Doug put his arms around her, and she shut her eyes. He sat there for a while, holding her, stroking her dark hair until she fell asleep again, then got up, gently laying her head back on the pillow, trying not to wake her. He went into the kitchen.

The fridge was almost empty, and he ended up just microwaving a couple of cheap TV dinners. He sat down at the table when he was done, waiting, and after a minute she came in like he’d known she would, rubbing the quiet from her eyes. They ate for a while.

“How was work?” she asked him suddenly.

“Stupid,” he said. “Some fuck tried to lift a bag of cheetos. He looked like he was forty, and he ended up down at the station for a bag of fucking cheetos."

"Was he homeless?" she asked.

"Didn't look like it.
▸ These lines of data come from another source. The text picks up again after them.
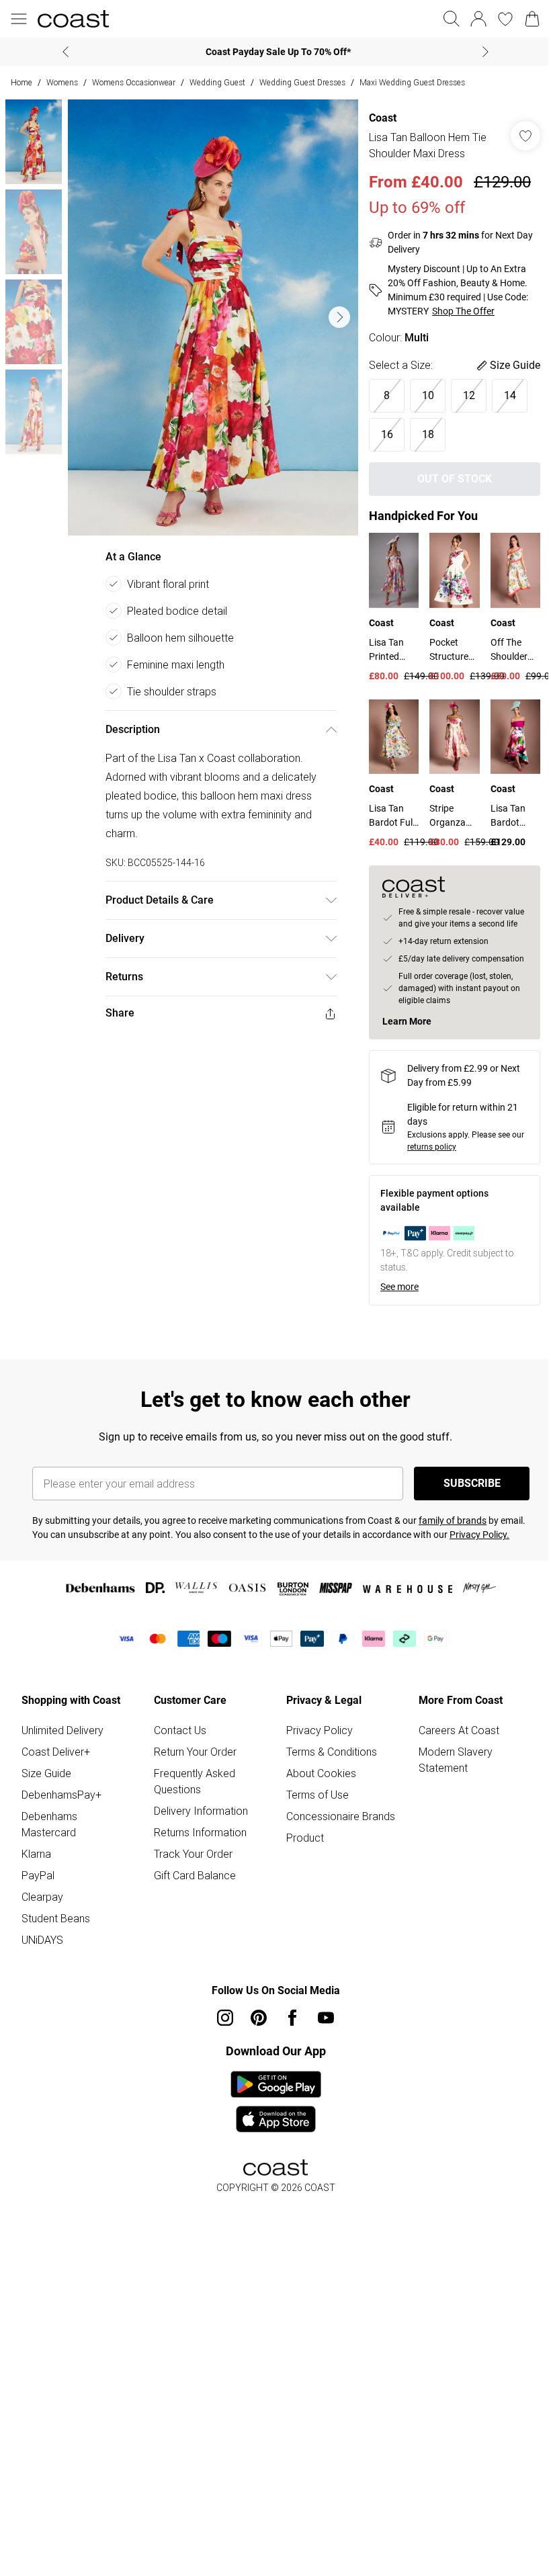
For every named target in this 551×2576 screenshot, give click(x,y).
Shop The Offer (463, 311)
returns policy (431, 1147)
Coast (382, 118)
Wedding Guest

He had on a pretty nice suit and expensive looking shoes. Shiny." He looked back down at the plastic rectangle, picking at the remaining half of a cheese enchilada. "How about you? How was work?"

"Stupid," she said. "Just stupid."

"Aw, don't say that," he said. "Come on, tell me." Something clicked against his fork and he pulled it free of the tortilla. It looked like a chicken bone.

"Really," she said. "I can't get anything down at all. I can't even finish the chapter. I keep having these nebulous great ideas and then when I get to the keyboard, I can't find a place for them." She twirled her fork through the crust on top of her little compartment of beans.

"You'll get it," he said. "You've done it before."

"That was ghostwriting," she said. "It's not the same at all. There's no soul. Anybody could do it." They spent the rest of the meal in silence, her looking down, him feeling as tired as she looked.

After dinner she went in to write and he sat down to watch TV, but there was nothing on, nothing but news and re-runs of shows that weren't funny the first time. He might have spent the rest of the evening there, except she came out of the bedroom after an hour and a half. He heard her footsteps behind him and an image of her holding a knife to his throat flashed through his head before he could stop it. He steeled himself to turn around, and when he did, he saw that she wasn't wearing nearly as much clothing as he had expected, and they went back into the bedroom together.

After that there was not much left to do, and she told him she still couldn't write anything, so they just laid in the dark together, talking.

"You know what?" he said. She shook her head. He could feel it move against his chest. "I found a fucking chicken bone in my enchilada. My cheese enchilada." She laughed, and he smiled at her through the darkness and she moved in tighter and he forgot about everything for a while. He was about to fall asleep when he remembered the alarm was set all weird, and he fumbled with the clock radio in the dark, navigating by its dull red light. But when he checked, he saw that the alarm was set for 7:00 AM like it was supposed to be, like it had been all along.

At last he fell asleep, and in deeper corners of the night he dreamed long and low. He moved upon the face of a body of rushing black water below a dull felt sky and a laughing moon, and in the darkest curves of the current he could see the stars.